**Data under study**:

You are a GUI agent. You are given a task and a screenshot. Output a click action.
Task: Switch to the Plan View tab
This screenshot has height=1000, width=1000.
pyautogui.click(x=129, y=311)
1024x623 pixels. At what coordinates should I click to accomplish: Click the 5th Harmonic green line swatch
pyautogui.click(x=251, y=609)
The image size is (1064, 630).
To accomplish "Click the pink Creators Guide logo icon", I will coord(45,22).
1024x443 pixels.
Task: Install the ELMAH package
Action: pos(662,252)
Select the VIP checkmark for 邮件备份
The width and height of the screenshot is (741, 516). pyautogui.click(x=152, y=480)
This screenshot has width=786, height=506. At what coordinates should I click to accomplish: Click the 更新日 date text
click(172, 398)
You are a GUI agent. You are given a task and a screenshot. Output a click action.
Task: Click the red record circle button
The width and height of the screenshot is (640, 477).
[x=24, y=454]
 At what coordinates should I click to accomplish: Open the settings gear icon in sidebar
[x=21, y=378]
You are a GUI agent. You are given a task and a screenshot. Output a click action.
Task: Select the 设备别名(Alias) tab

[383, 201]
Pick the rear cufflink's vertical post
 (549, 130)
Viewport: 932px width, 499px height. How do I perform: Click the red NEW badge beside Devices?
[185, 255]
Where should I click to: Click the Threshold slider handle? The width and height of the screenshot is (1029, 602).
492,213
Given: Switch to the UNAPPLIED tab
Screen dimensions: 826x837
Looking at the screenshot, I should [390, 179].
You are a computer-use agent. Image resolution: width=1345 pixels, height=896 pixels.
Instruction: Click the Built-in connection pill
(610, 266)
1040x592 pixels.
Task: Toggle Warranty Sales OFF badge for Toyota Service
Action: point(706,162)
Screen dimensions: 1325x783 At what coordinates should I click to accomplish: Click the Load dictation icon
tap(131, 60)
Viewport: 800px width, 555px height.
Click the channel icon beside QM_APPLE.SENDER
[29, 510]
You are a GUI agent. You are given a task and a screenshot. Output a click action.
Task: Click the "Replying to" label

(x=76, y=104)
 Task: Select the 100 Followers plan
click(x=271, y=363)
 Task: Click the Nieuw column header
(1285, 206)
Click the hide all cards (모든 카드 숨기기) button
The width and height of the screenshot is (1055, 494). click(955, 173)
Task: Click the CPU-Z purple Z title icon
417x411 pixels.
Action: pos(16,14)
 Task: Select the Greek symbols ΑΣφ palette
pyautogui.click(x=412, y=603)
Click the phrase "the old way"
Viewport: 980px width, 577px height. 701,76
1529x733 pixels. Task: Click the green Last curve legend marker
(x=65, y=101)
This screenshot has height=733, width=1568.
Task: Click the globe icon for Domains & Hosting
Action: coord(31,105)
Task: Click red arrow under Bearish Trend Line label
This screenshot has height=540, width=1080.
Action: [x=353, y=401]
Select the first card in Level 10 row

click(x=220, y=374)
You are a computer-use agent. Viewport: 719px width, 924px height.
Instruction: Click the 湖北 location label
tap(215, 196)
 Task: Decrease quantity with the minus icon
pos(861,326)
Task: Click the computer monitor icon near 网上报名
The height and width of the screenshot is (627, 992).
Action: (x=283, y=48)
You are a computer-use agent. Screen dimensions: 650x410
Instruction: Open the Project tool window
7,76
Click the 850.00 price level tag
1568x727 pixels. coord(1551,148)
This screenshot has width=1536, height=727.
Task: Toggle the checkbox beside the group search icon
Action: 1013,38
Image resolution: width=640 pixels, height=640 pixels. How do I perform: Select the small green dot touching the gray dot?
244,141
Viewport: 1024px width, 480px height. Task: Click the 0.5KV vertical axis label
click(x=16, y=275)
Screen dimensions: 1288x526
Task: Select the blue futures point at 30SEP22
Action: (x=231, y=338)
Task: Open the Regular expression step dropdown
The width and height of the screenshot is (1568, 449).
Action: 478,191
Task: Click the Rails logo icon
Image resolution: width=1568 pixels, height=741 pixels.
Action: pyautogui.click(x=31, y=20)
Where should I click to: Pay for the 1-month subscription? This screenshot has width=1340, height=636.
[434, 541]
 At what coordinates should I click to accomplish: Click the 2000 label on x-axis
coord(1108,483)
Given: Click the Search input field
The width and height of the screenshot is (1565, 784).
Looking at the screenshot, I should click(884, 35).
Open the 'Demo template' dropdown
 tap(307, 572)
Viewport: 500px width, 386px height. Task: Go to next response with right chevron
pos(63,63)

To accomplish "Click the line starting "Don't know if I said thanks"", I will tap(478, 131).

**Your assignment**:
Your answer must be the full listing, restated word for word.

**Expected output**:
You are a GUI agent. You are given a task and a screenshot. Output a click action.
Task: Switch to the Plan View tab
This screenshot has height=1000, width=1000.
pyautogui.click(x=129, y=311)
1024x623 pixels. At what coordinates should I click to accomplish: Click the 5th Harmonic green line swatch
pyautogui.click(x=251, y=609)
The image size is (1064, 630).
To accomplish "Click the pink Creators Guide logo icon", I will coord(45,22).
1024x443 pixels.
Task: Install the ELMAH package
Action: pos(662,252)
Select the VIP checkmark for 邮件备份
The width and height of the screenshot is (741, 516). pyautogui.click(x=152, y=480)
This screenshot has width=786, height=506. At what coordinates should I click to accomplish: Click the 更新日 date text
click(172, 398)
You are a GUI agent. You are given a task and a screenshot. Output a click action.
Task: Click the red record circle button
The width and height of the screenshot is (640, 477).
[x=24, y=454]
 At what coordinates should I click to accomplish: Open the settings gear icon in sidebar
[x=21, y=378]
You are a GUI agent. You are given a task and a screenshot. Output a click action.
Task: Select the 设备别名(Alias) tab

[383, 201]
Pick the rear cufflink's vertical post
 (549, 130)
Viewport: 932px width, 499px height. How do I perform: Click the red NEW badge beside Devices?
[185, 255]
Where should I click to: Click the Threshold slider handle? The width and height of the screenshot is (1029, 602).
492,213
Given: Switch to the UNAPPLIED tab
Screen dimensions: 826x837
Looking at the screenshot, I should [390, 179].
You are a computer-use agent. Image resolution: width=1345 pixels, height=896 pixels.
Instruction: Click the Built-in connection pill
(610, 266)
1040x592 pixels.
Task: Toggle Warranty Sales OFF badge for Toyota Service
Action: point(706,162)
Screen dimensions: 1325x783 At what coordinates should I click to accomplish: Click the Load dictation icon
tap(131, 60)
Viewport: 800px width, 555px height.
Click the channel icon beside QM_APPLE.SENDER
[29, 510]
You are a GUI agent. You are given a task and a screenshot. Output a click action.
Task: Click the "Replying to" label

(x=76, y=104)
 Task: Select the 100 Followers plan
click(x=271, y=363)
 Task: Click the Nieuw column header
(1285, 206)
Click the hide all cards (모든 카드 숨기기) button
The width and height of the screenshot is (1055, 494). click(955, 173)
Task: Click the CPU-Z purple Z title icon
417x411 pixels.
Action: pos(16,14)
 Task: Select the Greek symbols ΑΣφ palette
pyautogui.click(x=412, y=603)
Click the phrase "the old way"
Viewport: 980px width, 577px height. 701,76
1529x733 pixels. Task: Click the green Last curve legend marker
(x=65, y=101)
This screenshot has height=733, width=1568.
Task: Click the globe icon for Domains & Hosting
Action: coord(31,105)
Task: Click red arrow under Bearish Trend Line label
This screenshot has height=540, width=1080.
Action: [x=353, y=401]
Select the first card in Level 10 row

click(x=220, y=374)
You are a computer-use agent. Viewport: 719px width, 924px height.
Instruction: Click the 湖北 location label
tap(215, 196)
 Task: Decrease quantity with the minus icon
pos(861,326)
Task: Click the computer monitor icon near 网上报名
The height and width of the screenshot is (627, 992).
Action: (x=283, y=48)
You are a computer-use agent. Screen dimensions: 650x410
Instruction: Open the Project tool window
7,76
Click the 850.00 price level tag
1568x727 pixels. coord(1551,148)
This screenshot has width=1536, height=727.
Task: Toggle the checkbox beside the group search icon
Action: 1013,38
Image resolution: width=640 pixels, height=640 pixels. How do I perform: Select the small green dot touching the gray dot?
244,141
Viewport: 1024px width, 480px height. Task: Click the 0.5KV vertical axis label
click(x=16, y=275)
Screen dimensions: 1288x526
Task: Select the blue futures point at 30SEP22
Action: (x=231, y=338)
Task: Open the Regular expression step dropdown
The width and height of the screenshot is (1568, 449).
Action: 478,191
Task: Click the Rails logo icon
Image resolution: width=1568 pixels, height=741 pixels.
Action: pyautogui.click(x=31, y=20)
Where should I click to: Pay for the 1-month subscription? This screenshot has width=1340, height=636.
[434, 541]
 At what coordinates should I click to accomplish: Click the 2000 label on x-axis
coord(1108,483)
Given: Click the Search input field
The width and height of the screenshot is (1565, 784).
Looking at the screenshot, I should click(884, 35).
Open the 'Demo template' dropdown
 tap(307, 572)
Viewport: 500px width, 386px height. Task: Go to next response with right chevron
pos(63,63)

To accomplish "Click the line starting "Don't know if I said thanks"", I will tap(478, 131).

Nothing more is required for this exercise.